-------- Data for this exercise --------

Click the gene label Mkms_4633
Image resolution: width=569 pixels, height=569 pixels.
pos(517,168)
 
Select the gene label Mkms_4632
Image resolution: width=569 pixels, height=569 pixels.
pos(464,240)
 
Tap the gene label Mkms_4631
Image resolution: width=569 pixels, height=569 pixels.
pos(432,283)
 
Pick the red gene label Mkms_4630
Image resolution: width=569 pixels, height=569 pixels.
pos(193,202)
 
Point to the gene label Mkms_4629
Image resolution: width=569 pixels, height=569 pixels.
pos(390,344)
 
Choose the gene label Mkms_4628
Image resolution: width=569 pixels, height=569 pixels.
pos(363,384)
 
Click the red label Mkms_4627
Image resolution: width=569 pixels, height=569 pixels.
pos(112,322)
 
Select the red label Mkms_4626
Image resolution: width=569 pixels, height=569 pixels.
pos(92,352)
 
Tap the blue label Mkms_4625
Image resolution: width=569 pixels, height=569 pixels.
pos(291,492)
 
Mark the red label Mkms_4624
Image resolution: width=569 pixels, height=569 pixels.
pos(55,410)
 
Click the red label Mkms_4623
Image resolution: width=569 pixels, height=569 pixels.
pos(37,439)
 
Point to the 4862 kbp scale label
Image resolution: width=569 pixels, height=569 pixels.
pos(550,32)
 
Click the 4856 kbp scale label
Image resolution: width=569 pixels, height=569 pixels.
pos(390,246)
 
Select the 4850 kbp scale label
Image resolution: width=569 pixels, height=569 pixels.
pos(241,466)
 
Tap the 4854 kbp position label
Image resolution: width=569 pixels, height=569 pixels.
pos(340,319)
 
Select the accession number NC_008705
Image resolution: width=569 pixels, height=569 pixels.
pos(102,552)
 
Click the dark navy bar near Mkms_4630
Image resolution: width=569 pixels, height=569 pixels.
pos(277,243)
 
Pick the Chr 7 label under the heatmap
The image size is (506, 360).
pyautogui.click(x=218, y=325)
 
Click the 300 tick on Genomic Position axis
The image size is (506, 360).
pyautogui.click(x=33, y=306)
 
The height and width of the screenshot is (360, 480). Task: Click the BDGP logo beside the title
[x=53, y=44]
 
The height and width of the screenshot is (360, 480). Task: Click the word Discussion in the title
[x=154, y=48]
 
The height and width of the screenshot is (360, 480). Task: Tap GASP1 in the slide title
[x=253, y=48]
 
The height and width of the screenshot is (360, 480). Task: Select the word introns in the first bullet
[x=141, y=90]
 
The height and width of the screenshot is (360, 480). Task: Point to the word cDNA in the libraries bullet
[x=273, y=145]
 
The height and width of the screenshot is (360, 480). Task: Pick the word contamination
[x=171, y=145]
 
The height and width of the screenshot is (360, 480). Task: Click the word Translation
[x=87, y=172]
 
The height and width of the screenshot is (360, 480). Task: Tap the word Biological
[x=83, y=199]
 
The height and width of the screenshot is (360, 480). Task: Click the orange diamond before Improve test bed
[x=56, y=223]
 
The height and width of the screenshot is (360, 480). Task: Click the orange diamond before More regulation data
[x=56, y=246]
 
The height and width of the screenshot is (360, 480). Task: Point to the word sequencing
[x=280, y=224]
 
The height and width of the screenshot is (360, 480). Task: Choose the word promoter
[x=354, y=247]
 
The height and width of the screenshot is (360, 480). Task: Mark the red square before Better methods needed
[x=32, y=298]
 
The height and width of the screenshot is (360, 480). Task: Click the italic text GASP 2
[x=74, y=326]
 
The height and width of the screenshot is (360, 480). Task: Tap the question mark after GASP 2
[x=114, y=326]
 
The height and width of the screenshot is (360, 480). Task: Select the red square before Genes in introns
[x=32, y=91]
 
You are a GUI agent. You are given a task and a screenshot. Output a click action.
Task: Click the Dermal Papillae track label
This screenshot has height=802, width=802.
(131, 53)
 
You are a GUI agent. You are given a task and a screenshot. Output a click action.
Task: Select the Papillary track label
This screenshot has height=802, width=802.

--------

> **Activity**:
Would you please write out the entries again exactly?

> **Answer to the problem**:
Click the gene label Mkms_4633
Image resolution: width=569 pixels, height=569 pixels.
pos(517,168)
 
Select the gene label Mkms_4632
Image resolution: width=569 pixels, height=569 pixels.
pos(464,240)
 
Tap the gene label Mkms_4631
Image resolution: width=569 pixels, height=569 pixels.
pos(432,283)
 
Pick the red gene label Mkms_4630
Image resolution: width=569 pixels, height=569 pixels.
pos(193,202)
 
Point to the gene label Mkms_4629
Image resolution: width=569 pixels, height=569 pixels.
pos(390,344)
 
Choose the gene label Mkms_4628
Image resolution: width=569 pixels, height=569 pixels.
pos(363,384)
 
Click the red label Mkms_4627
Image resolution: width=569 pixels, height=569 pixels.
pos(112,322)
 
Select the red label Mkms_4626
Image resolution: width=569 pixels, height=569 pixels.
pos(92,352)
 
Tap the blue label Mkms_4625
Image resolution: width=569 pixels, height=569 pixels.
pos(291,492)
 
Mark the red label Mkms_4624
Image resolution: width=569 pixels, height=569 pixels.
pos(55,410)
 
Click the red label Mkms_4623
Image resolution: width=569 pixels, height=569 pixels.
pos(37,439)
 
Point to the 4862 kbp scale label
Image resolution: width=569 pixels, height=569 pixels.
pos(550,32)
 
Click the 4856 kbp scale label
Image resolution: width=569 pixels, height=569 pixels.
pos(390,246)
 
Select the 4850 kbp scale label
Image resolution: width=569 pixels, height=569 pixels.
pos(241,466)
 
Tap the 4854 kbp position label
Image resolution: width=569 pixels, height=569 pixels.
pos(340,319)
 
Select the accession number NC_008705
Image resolution: width=569 pixels, height=569 pixels.
pos(102,552)
 
Click the dark navy bar near Mkms_4630
Image resolution: width=569 pixels, height=569 pixels.
pos(277,243)
 
Pick the Chr 7 label under the heatmap
The image size is (506, 360).
pyautogui.click(x=218, y=325)
 
Click the 300 tick on Genomic Position axis
The image size is (506, 360).
pyautogui.click(x=33, y=306)
 
The height and width of the screenshot is (360, 480). Task: Click the BDGP logo beside the title
[x=53, y=44]
 
The height and width of the screenshot is (360, 480). Task: Click the word Discussion in the title
[x=154, y=48]
 
The height and width of the screenshot is (360, 480). Task: Tap GASP1 in the slide title
[x=253, y=48]
 
The height and width of the screenshot is (360, 480). Task: Select the word introns in the first bullet
[x=141, y=90]
 
The height and width of the screenshot is (360, 480). Task: Point to the word cDNA in the libraries bullet
[x=273, y=145]
 
The height and width of the screenshot is (360, 480). Task: Pick the word contamination
[x=171, y=145]
 
The height and width of the screenshot is (360, 480). Task: Click the word Translation
[x=87, y=172]
 
The height and width of the screenshot is (360, 480). Task: Tap the word Biological
[x=83, y=199]
 
The height and width of the screenshot is (360, 480). Task: Click the orange diamond before Improve test bed
[x=56, y=223]
 
The height and width of the screenshot is (360, 480). Task: Click the orange diamond before More regulation data
[x=56, y=246]
 
The height and width of the screenshot is (360, 480). Task: Point to the word sequencing
[x=280, y=224]
 
The height and width of the screenshot is (360, 480). Task: Choose the word promoter
[x=354, y=247]
 
The height and width of the screenshot is (360, 480). Task: Mark the red square before Better methods needed
[x=32, y=298]
 
The height and width of the screenshot is (360, 480). Task: Click the italic text GASP 2
[x=74, y=326]
 
The height and width of the screenshot is (360, 480). Task: Tap the question mark after GASP 2
[x=114, y=326]
 
The height and width of the screenshot is (360, 480). Task: Select the red square before Genes in introns
[x=32, y=91]
 
You are a GUI agent. You are given a task and a screenshot. Output a click action.
Task: Click the Dermal Papillae track label
This screenshot has height=802, width=802.
(131, 53)
 
You are a GUI agent. You are given a task and a screenshot. Output a click action.
Task: Select the Papillary track label
This screenshot has height=802, width=802.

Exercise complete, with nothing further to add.